Does drinking alcohol improve your sleep?

You may find it easier to fall asleep after you’ve been drinking, but more than two dozen studies show that alcohol and good sleep do not go hand in hand.

Researchers have recently reviewed 27 studies on that topic and come to the conclusion that alcohol induced sleeping is not that good for you. It turns out that drinking reduces your rapid eye movement, known as REM, causing your sleep to be less restful.

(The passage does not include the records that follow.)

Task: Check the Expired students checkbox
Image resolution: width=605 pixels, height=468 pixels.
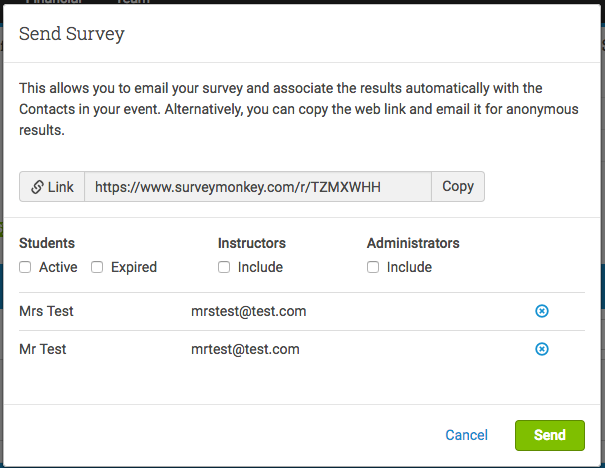Action: click(x=97, y=267)
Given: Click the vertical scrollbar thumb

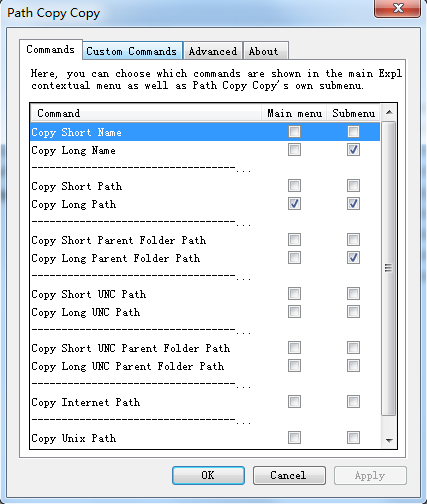Looking at the screenshot, I should click(x=388, y=268).
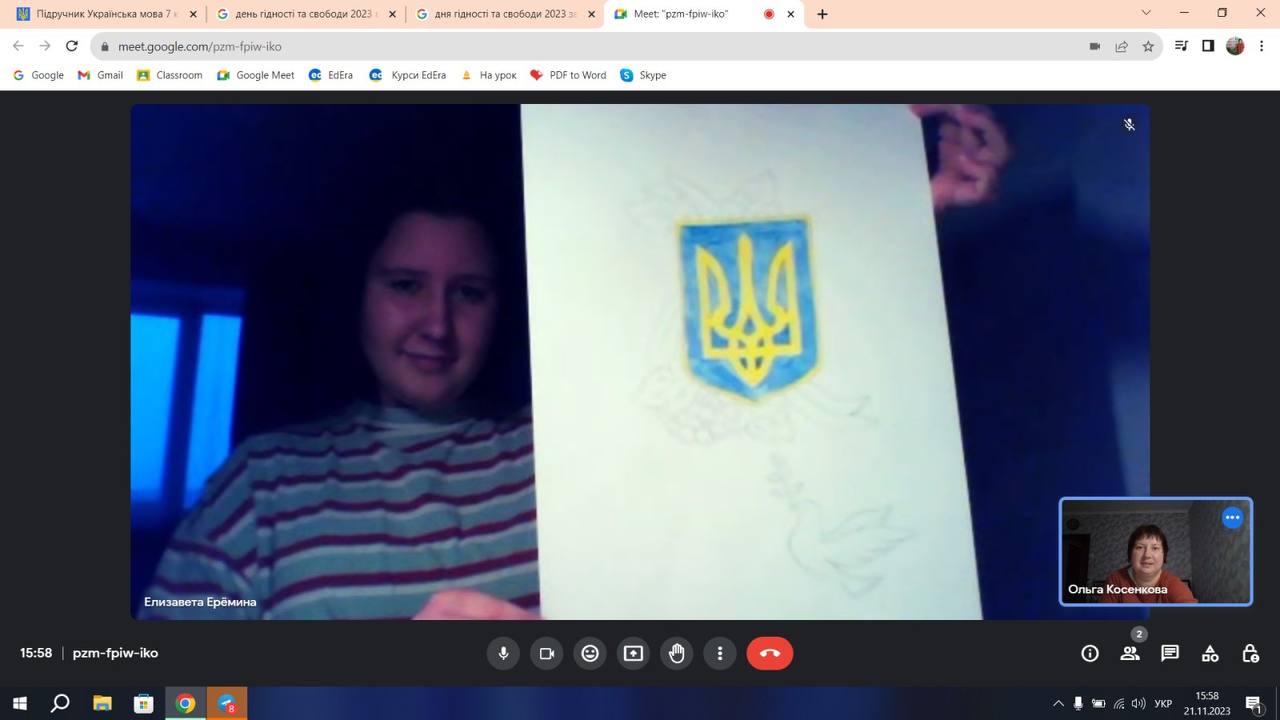Viewport: 1280px width, 720px height.
Task: Toggle the microphone in the call bar
Action: click(x=503, y=653)
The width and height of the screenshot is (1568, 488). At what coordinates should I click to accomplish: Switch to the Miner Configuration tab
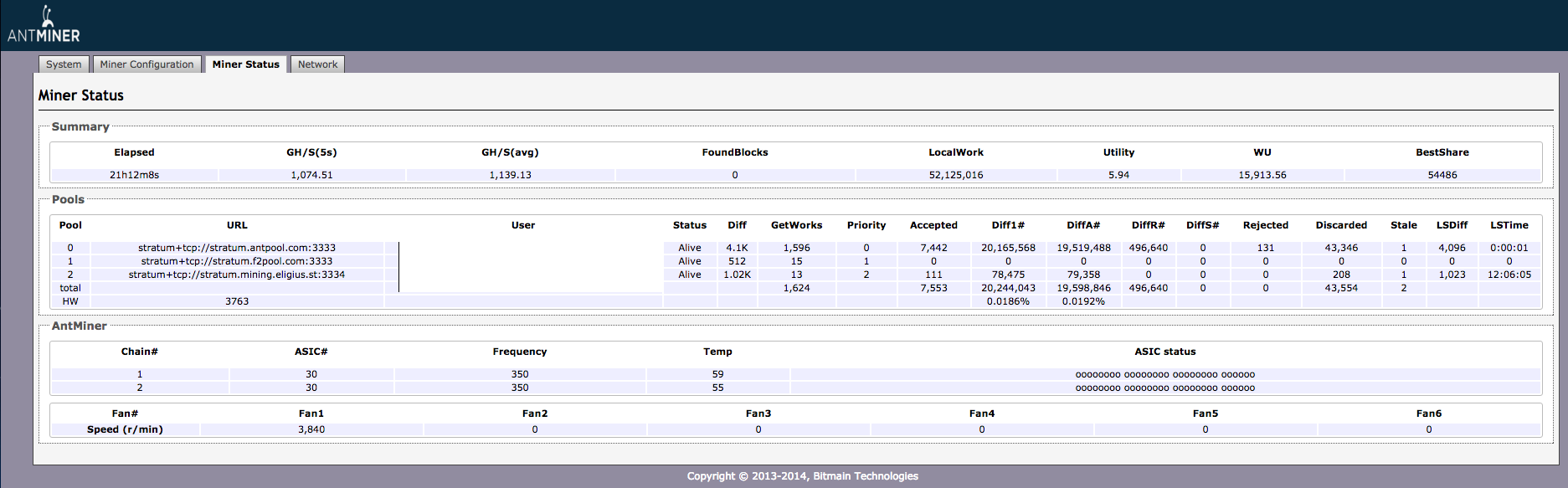click(x=147, y=64)
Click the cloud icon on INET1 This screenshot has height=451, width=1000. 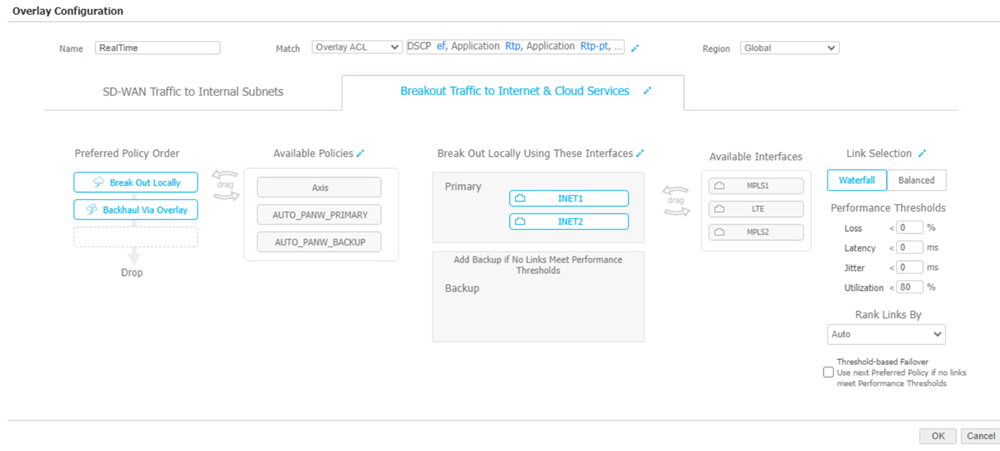[x=520, y=198]
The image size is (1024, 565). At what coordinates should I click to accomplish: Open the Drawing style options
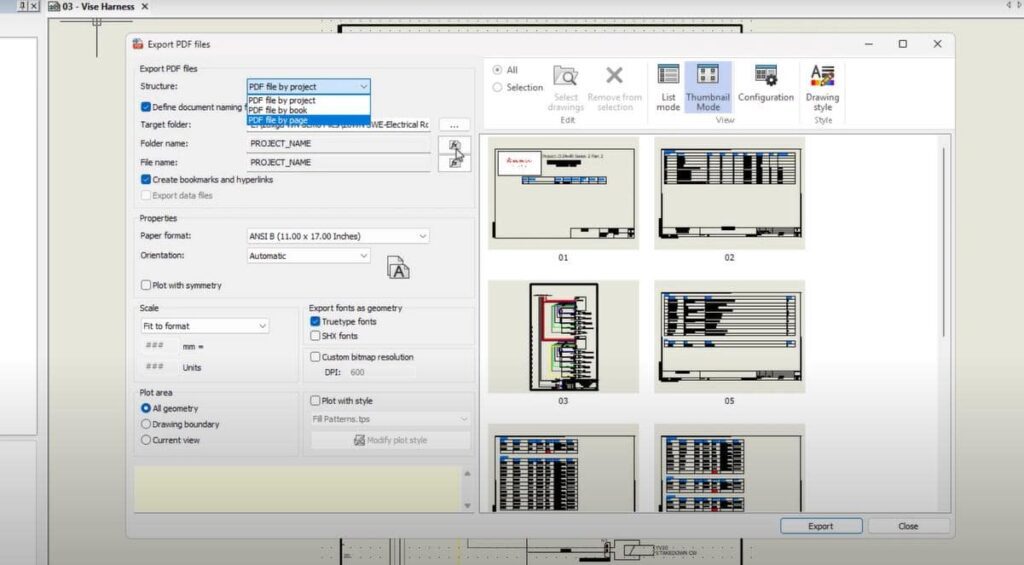(822, 86)
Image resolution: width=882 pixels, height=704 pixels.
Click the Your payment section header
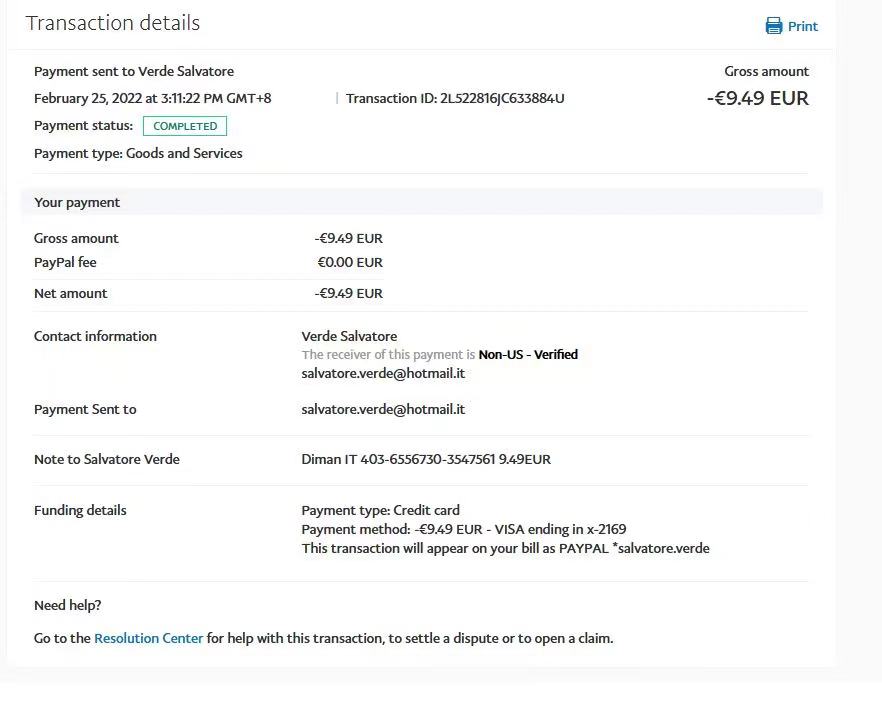[x=77, y=202]
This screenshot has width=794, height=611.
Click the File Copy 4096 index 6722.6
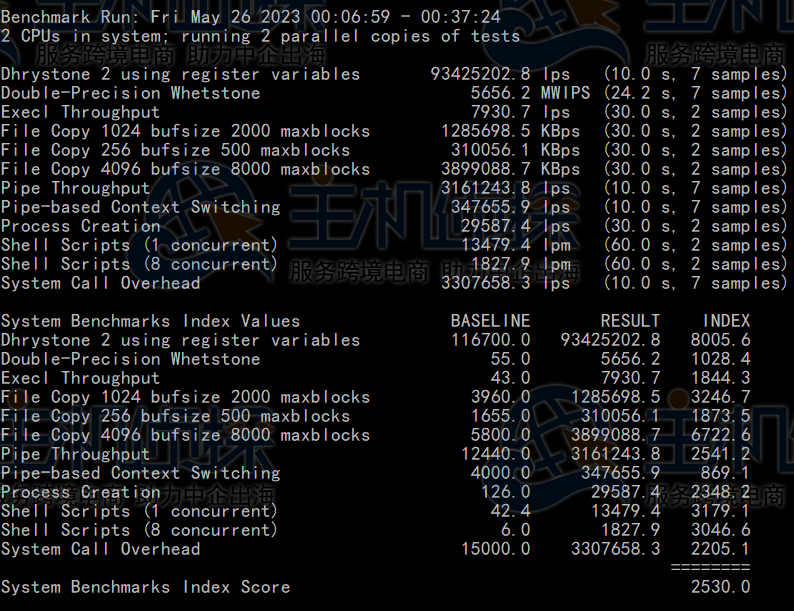tap(720, 435)
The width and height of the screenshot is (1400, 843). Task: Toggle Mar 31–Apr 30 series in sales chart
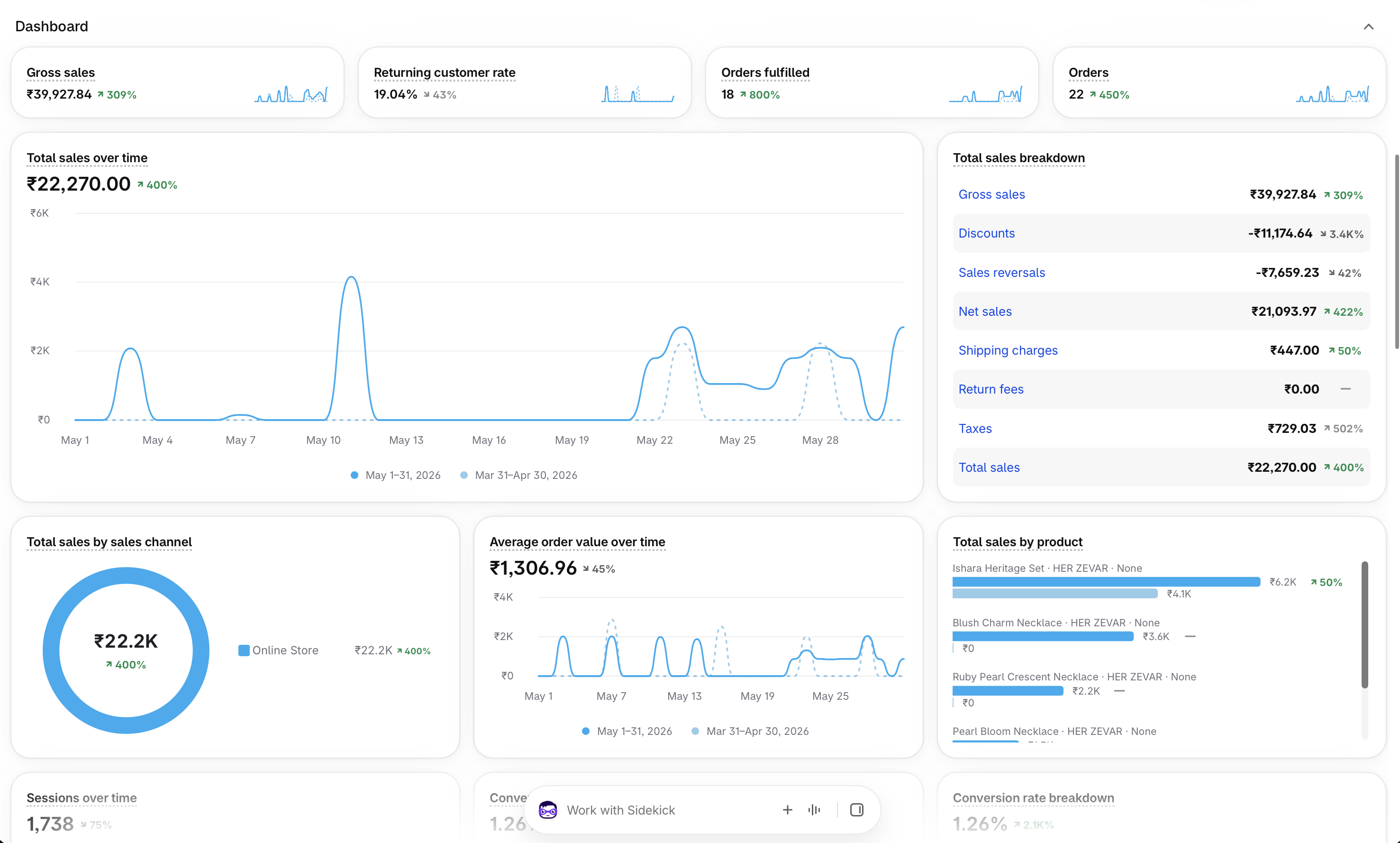point(519,475)
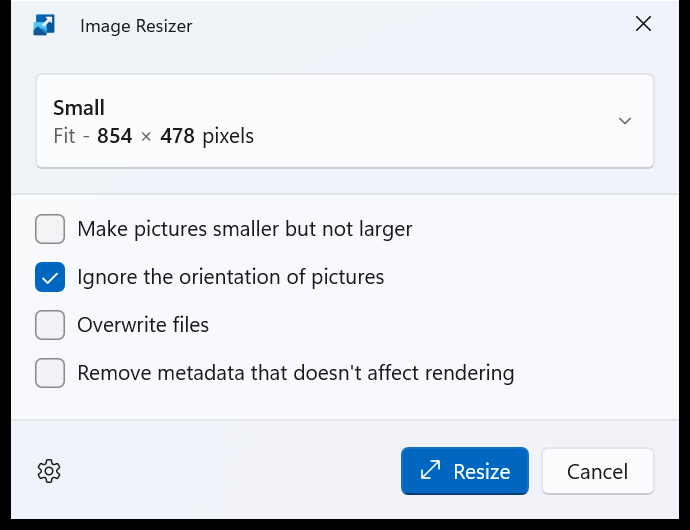Click the Image Resizer app logo
The width and height of the screenshot is (690, 530).
(x=44, y=25)
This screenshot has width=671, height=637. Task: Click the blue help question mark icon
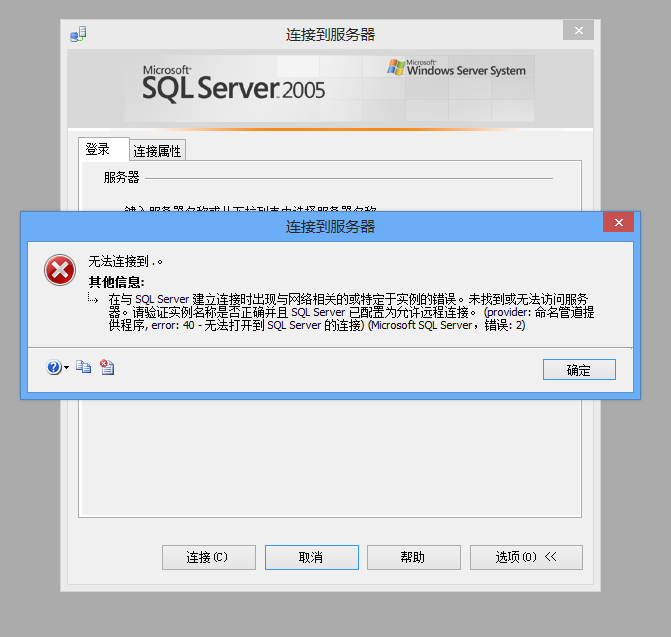(x=53, y=368)
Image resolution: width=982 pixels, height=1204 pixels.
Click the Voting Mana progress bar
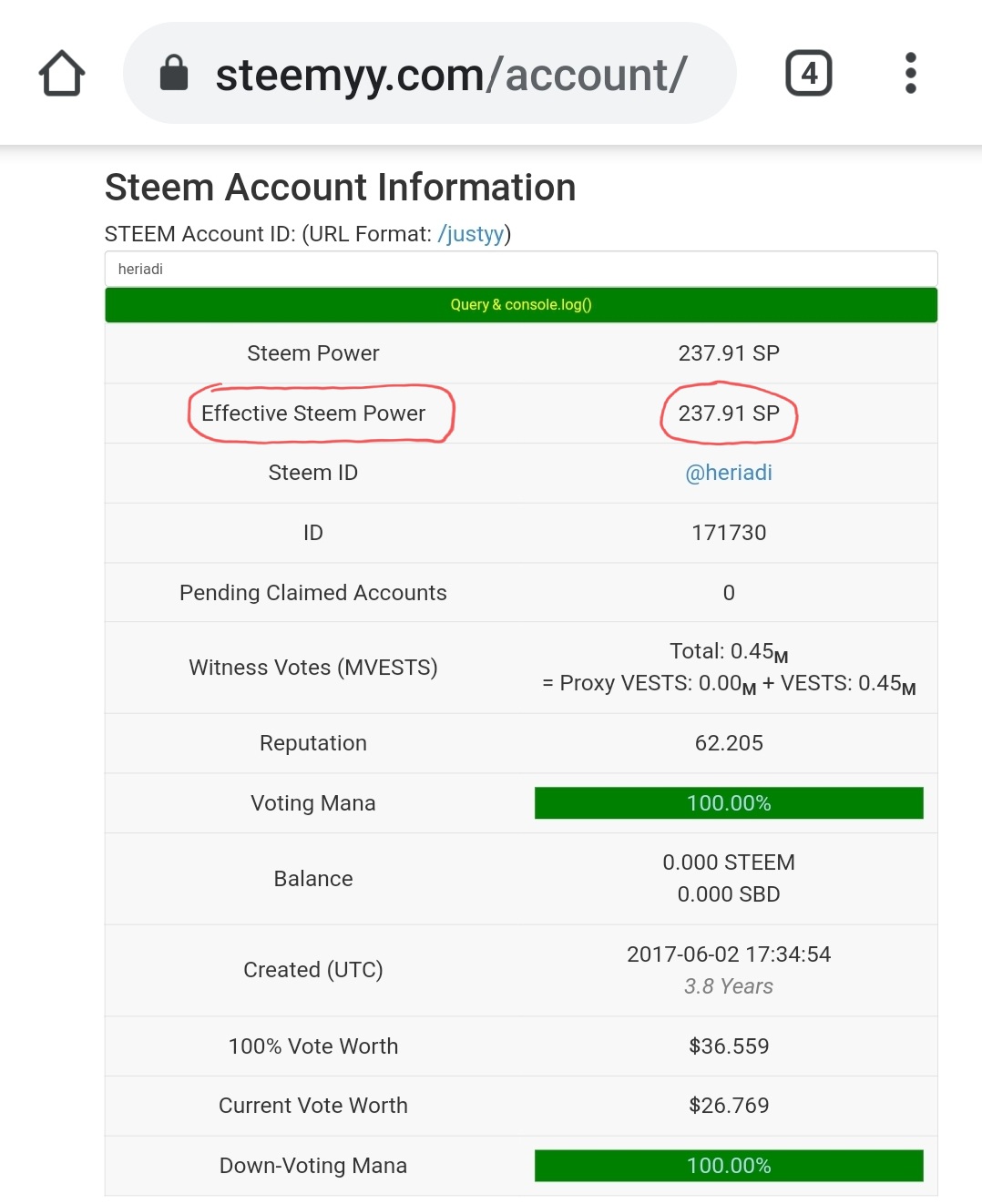[x=729, y=803]
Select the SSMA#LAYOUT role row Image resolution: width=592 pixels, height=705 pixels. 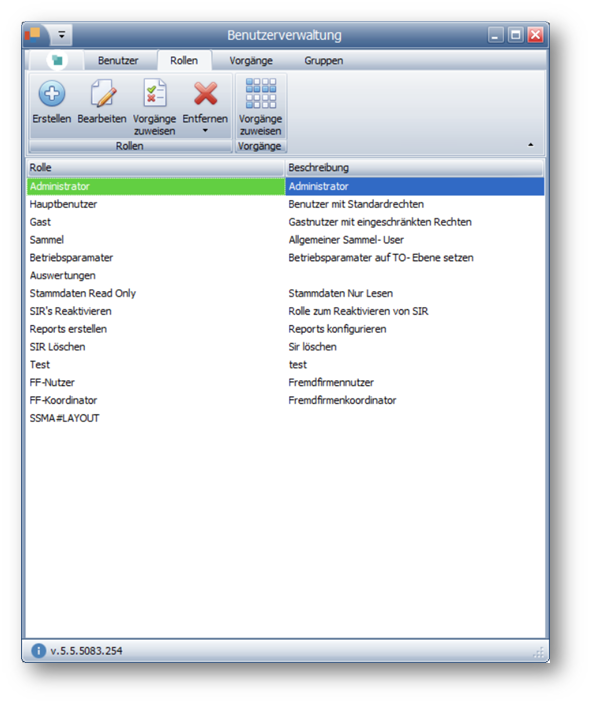click(285, 418)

When it comes to drinking affecting your sleep, the more alcohol that you consume or the more drunk you are the more slowly your REM becomes. You enter into REM sleep around 90 minutes after you fall asleep. Having alcohol in your system often disrupts your sleep. It can even cause sleep apnea, which is when you stop breathing (often for short bits of time) in your sleep. These disruptions wake you up a bit, throwing off your REM cycle. Doing that can cause you to feel drowsy and affect your ability to concentrate during the day.

Irshaad Ebrahim who is is the medical director at the London Sleep Centre in the U.K. and a researcher says, “The immediate and short-term impact of alcohol is to reduce the time it takes to fall asleep, and this effect on the first half of sleep may be partly the reason some people with insomnia use alcohol as a sleep aid. However, this is offset by having more disrupted sleep in the second half of the night. Alcohol should not be used as a sleep aid, and regular use of alcohol as a sleep aid may result in alcohol dependence.”